Los tiempos cambian y la mayoría de personajes que pueblan la historia de Juncal nos guían por la transición entre las dos Españas con la mirada entelada. Desde la infancia complicada de Búfalo, con tantos posibles finales felices y ese inevitable escenario mínimo compuesto con su caja de limpiabotas -la mejor que nadie haya visto. O desde la inteligencia jesuítica del padre Camprecios, que maneja los hilos de la narración dando forma -y menuda forma- a cada estilo, a cada registro oral, que consigue trasladarnos hasta las entrañas de sus personajes de manera que parezca que los escuchamos de viva voz. En cualquier esquina de una calle de Sevilla, acodados en la barra de una taberna, al sol de la plaza de toros o en ruta hacia Córdoba, Madrid, Portugal o Francia. De ahí, como decíamos, la habilidad de Armiñán para inyectar emoción y carne en sus criaturas, para traer la risa, la ternura o el llanto. Las vidas baqueteadas o los caraduras de gran corazón a los que, tomamos nota, es imposible odiar. Porque, de alguna manera, se han forjado su tiempo entre anécdotas; entre faenas bien rematadas, golpes que nadie esperaba y esa blanda melancolía que sucede cada vez que pensamos en lo que pudo ser y, finalmente, no fue.

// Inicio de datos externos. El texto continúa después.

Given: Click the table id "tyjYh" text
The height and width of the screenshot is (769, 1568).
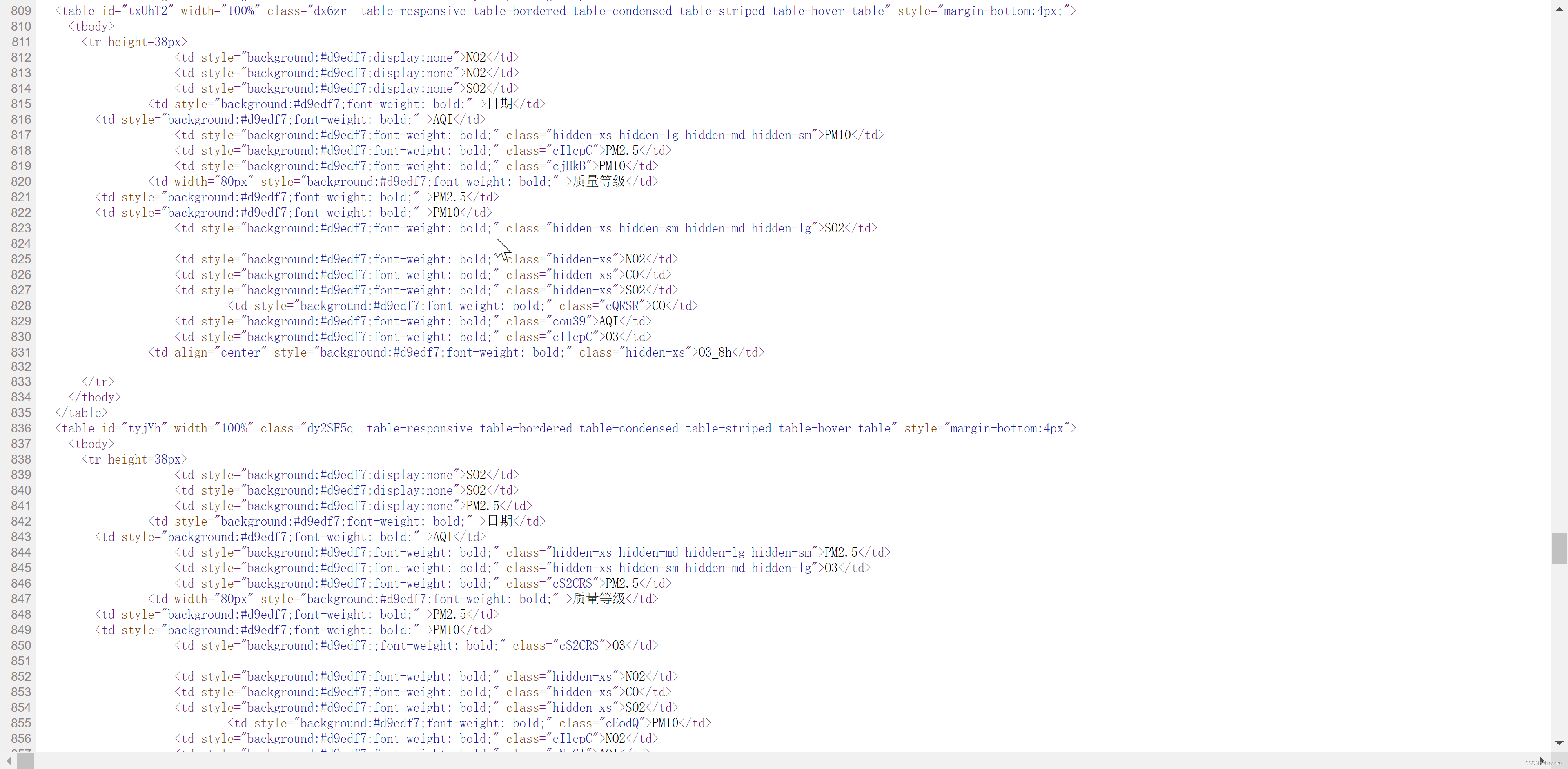Looking at the screenshot, I should coord(144,429).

Juncal fue, probablemente sin pretenderlo, una pequeña antología de España. Novela de personajes y actualización de las formas de la picaresca; ensayo sobre los usos del castellano y diccionario del toreo y el buen comer. Pero, por encima de todo, fue la obra de unas vidas mínimas, abatidas y malogradas, que se resistían a dejar escapar ese último brillo, ese que albergan los mitos forjados al calor de la sabiduría popular. De ahí que Juncal sea un gigante con pies de barro, cojitranco y con labia, con traje gris perla sombrero, cien pesetas y una cajetilla de tabaco. Capaz de engatusar a una extranjera que lee a Rilke o al portero de un museo taurino que aún recuerda alguna de sus portentosas faenas en una tarde de domingo; hasta a esa hija que no quiere saber nada de él, porque lleva el toreo hasta el tuétano y ni su trabajo en una bodega de prestigio la pueden alejar de todas las emociones que se plasman en la sangre y la arena. Un fantasma, demasiado vivo, de otro tiempo. Pero qué tiempo aquel. Y su historia, o sus historias (según quién la explica), una porción de memoria de un país que, pese a sus sacudidas, aún era capaz de creer en algo. Un sentido de la vida. Una forma de ser. Algo casi intraducible que, precisamente, hace tan magnéticos a los personajes urdidos por Armiñán. Por aquello de que se hace imposible dejar de escuchar sus anécdotas. La ternura con la que describen un tiempo destinado a desaparecer.